On top of the $6 million in taxpayer dollars and outside loans used by Alachua County, a $1 million contribution from Newberry and a $400,000 grant from Florida’s Department of Agriculture and Consumer Services was used to help finance it.
“It took a long time [for Alachua County] to accumulate what they needed to be able to build this,” said Thomas Obreza, the Senior Associate Dean of Extension at UF/IFAS. “And there were plenty of champions in the background…who were responsible for seeing this endeavor through along the way. That behavior just tells you how much they think it’ll benefit the citizens of the county.”

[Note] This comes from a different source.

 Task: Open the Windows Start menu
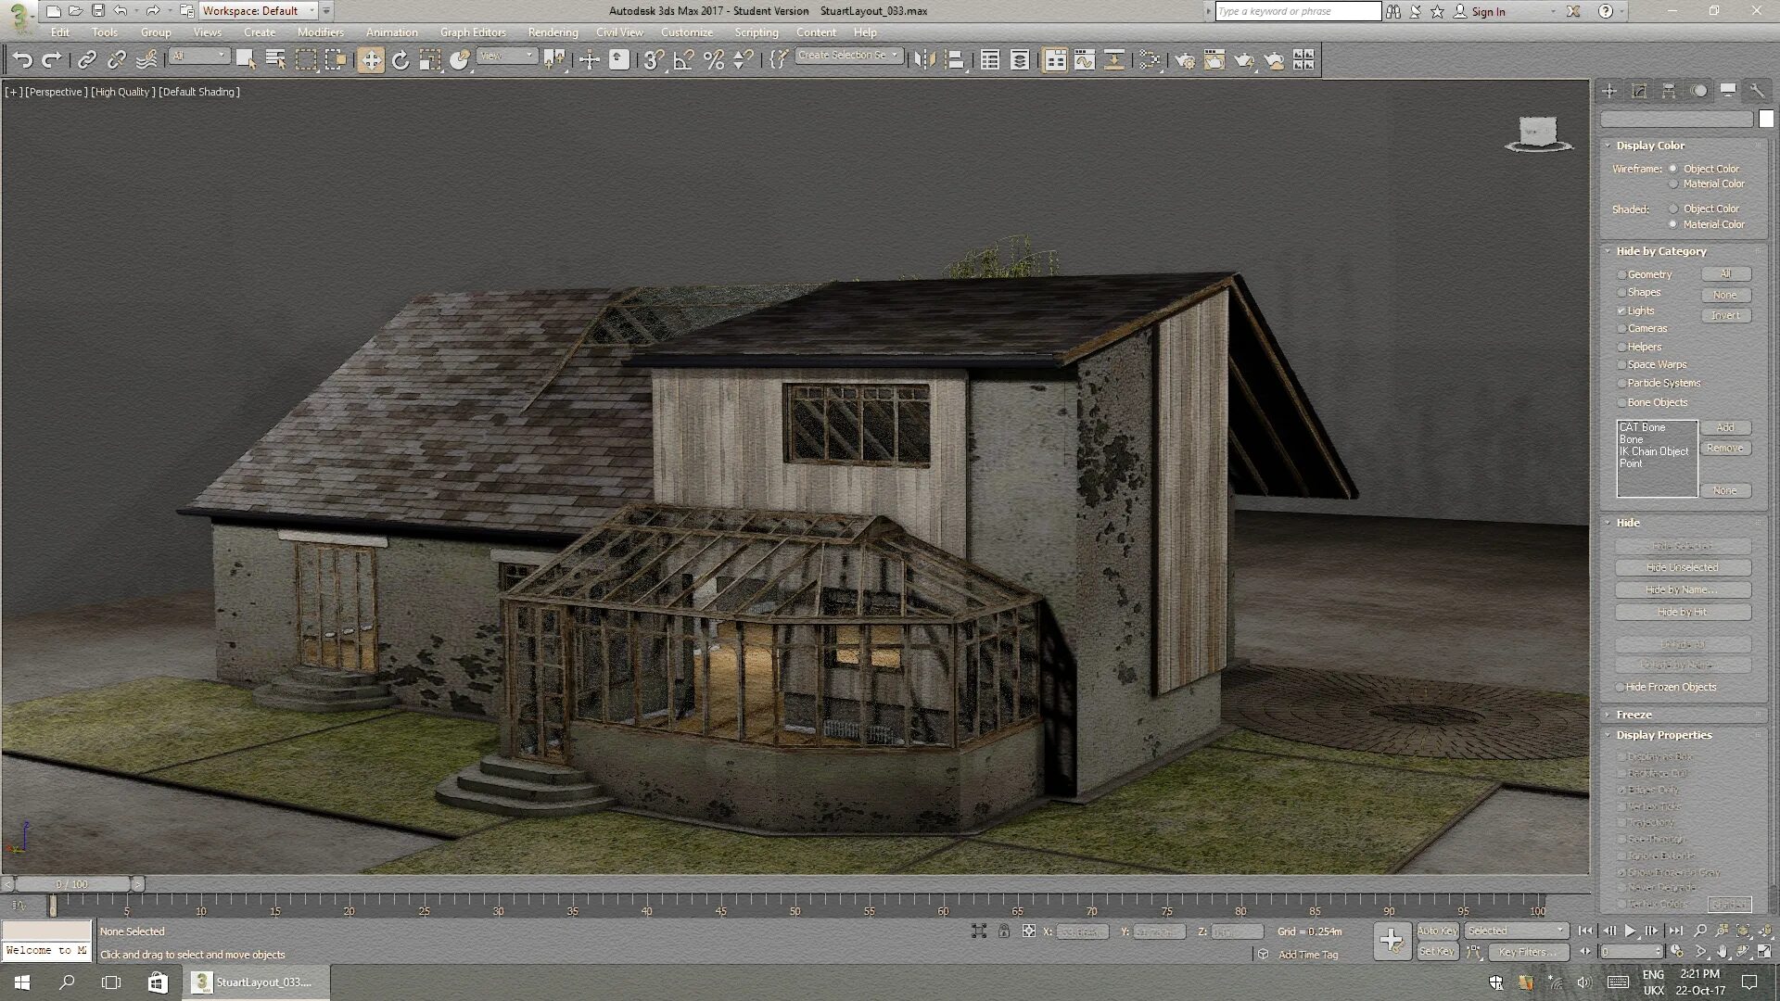(x=22, y=982)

Plans for the county to move its extension office were envisioned nearly 30 years ago, but a proper location for the replacement wasn’t offered until Newberry gave the plot on 22712 W. Newberry Road to the county. Project development started in 2017, and the groundbreaking ceremony for the new extension office was held on Oct. 11, 2020.
Construction continued through late September when agents from the extension office in Jonesville moved their operations to the one in Newberry. The facility is now open for public use from 8 a.m. to 4:30 p.m. on weekdays.
Marihelen Wheeler, the chair of Alachua County’s Board of County Commission, recounted the county’s long journey, praising those who helped see this facility to fruition.
“I want to thank Alachua County’s voters and taxpayers for your investment in this project and your belief in dreams,” she said during the ribbon-cutting ceremony. “There are a lot of places in this county where we are going to be asking for dreamers to step up the way they did here.”
Newberry Mayor Jordan Marlowe said this relocation is like the jewel to his city’s crown.
“The citizens of Newberry have probably been more excited about this project than any other development in recent history,” he said. “To a T, we are so ecstatic to have this happen today.”
Marlowe also said that having this extension office in Newberry’s backyard will serve as a jumping-off point for the city to build its Agri-Tech Innovation Park, a state-of-the-art center designed to research and develop technologies for improving crop growth and harvest efficiency. The new park is set to be built adjacent to the new UF/IFAS Extension Office and the Alachua County Agriculture and Equestrian Center.
“Newberry has set its sights on becoming the agriculture technology center of north central Florida,” Marlowe said, “and our partnership with Alachua County and IFAS here is going to anchor that project and move it into reality.”
University of Florida President Kent Fuchs echoed Marlowe’s thoughts at the ceremony, calling the city’s vision for becoming an agri-tech hub “bold and far-reaching.”
Though the innovation park is currently conceptual, the new extension office already has programs scheduled for the community, including a class on Monday for cooking with herbs to reduce sodium intake and a session for getting certified to use fertilizers commercially on Dec. 17.
Loftus said this education is what the community in Newberry and Alachua County needs, especially when it comes to engaging with the next generation of farmers in the county.
“In middle schools and high schools, there has been a big disconnect between adolescents and the agriculture industry,” he said. “Everyone’s been geared towards thinking that you’ve got to go to college, you’ve got to get a good degree, you’ve got to do this, that or something else to be successful. But Alachua County was founded on agriculture, and I think this facility is gonna be a big part in bringing young interest back.”